* **WORK TASK**: Each entry below must appear in the output exactly as written.

* **GIVEN DATA**:
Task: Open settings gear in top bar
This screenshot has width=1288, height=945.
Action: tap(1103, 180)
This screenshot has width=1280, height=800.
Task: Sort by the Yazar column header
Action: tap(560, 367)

* **ANSWER TO THIS TASK**:
Task: Open settings gear in top bar
This screenshot has width=1288, height=945.
Action: tap(1103, 180)
This screenshot has width=1280, height=800.
Task: Sort by the Yazar column header
Action: tap(560, 367)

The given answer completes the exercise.